## Goal
Reproduce verbatim every line from the one containing "[radio] (462, 1086)" through the final line, inclusive.

## Material supplied
....
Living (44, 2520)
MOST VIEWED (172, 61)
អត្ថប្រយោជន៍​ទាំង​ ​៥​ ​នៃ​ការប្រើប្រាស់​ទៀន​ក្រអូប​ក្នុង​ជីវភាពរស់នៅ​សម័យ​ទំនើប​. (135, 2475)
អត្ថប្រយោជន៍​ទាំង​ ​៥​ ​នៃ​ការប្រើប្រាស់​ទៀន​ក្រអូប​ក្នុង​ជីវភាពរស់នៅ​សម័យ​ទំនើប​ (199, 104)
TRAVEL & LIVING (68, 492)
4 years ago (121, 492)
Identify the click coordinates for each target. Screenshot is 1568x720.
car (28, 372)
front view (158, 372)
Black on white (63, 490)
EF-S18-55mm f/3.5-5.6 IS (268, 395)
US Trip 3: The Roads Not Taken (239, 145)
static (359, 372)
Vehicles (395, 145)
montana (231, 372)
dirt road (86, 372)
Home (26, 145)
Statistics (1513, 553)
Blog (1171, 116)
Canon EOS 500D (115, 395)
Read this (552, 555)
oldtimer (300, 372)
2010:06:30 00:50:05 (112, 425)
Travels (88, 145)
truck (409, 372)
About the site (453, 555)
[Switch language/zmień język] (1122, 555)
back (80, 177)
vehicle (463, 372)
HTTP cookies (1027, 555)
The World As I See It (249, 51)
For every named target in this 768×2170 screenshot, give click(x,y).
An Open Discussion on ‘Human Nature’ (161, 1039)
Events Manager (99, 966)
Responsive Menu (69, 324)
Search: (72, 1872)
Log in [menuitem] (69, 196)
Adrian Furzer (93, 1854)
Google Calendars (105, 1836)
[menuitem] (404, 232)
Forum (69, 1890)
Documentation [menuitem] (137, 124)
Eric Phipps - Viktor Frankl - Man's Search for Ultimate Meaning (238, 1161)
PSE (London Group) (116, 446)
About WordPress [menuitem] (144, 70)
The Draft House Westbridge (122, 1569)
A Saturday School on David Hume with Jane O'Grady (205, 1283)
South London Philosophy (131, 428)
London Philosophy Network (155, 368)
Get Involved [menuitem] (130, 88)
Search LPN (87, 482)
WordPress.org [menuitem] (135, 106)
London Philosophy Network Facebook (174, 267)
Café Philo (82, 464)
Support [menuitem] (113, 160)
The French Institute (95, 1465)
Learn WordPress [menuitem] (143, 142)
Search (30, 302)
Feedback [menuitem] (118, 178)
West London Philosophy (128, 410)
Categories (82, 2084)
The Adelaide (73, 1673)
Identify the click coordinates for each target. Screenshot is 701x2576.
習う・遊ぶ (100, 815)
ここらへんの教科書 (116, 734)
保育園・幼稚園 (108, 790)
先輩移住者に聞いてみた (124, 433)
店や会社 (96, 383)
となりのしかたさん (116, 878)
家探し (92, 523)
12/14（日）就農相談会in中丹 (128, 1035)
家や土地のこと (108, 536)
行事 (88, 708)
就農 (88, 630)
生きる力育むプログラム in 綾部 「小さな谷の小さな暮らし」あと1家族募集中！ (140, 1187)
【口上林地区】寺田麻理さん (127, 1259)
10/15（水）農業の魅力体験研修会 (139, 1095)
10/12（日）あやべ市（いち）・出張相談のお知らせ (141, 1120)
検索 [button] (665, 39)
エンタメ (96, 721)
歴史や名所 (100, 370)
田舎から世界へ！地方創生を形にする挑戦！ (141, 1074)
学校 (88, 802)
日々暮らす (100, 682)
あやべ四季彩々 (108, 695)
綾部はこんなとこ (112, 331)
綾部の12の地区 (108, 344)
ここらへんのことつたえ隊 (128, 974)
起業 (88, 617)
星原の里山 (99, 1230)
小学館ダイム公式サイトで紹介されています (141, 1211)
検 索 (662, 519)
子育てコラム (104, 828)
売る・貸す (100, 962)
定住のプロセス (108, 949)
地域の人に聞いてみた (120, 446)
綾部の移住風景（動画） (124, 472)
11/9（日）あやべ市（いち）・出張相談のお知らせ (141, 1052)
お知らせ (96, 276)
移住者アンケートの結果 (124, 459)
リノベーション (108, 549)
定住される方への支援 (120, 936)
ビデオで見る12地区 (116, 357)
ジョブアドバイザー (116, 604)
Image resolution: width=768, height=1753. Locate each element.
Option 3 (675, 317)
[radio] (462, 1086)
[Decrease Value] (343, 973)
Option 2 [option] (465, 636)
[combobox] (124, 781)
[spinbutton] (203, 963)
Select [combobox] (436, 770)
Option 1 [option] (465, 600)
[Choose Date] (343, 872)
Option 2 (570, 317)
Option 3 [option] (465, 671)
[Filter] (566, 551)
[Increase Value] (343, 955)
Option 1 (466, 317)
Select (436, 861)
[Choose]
....
## Result for this task
[radio] (462, 1086)
[Decrease Value] (343, 973)
Option 2 [option] (465, 636)
[combobox] (124, 781)
[spinbutton] (203, 963)
Select [combobox] (436, 770)
Option 1 [option] (465, 600)
[Choose Date] (343, 872)
Option 2 (570, 317)
Option 3 [option] (465, 671)
[Filter] (566, 551)
[Increase Value] (343, 955)
Option 1 (466, 317)
Select (436, 861)
[Choose]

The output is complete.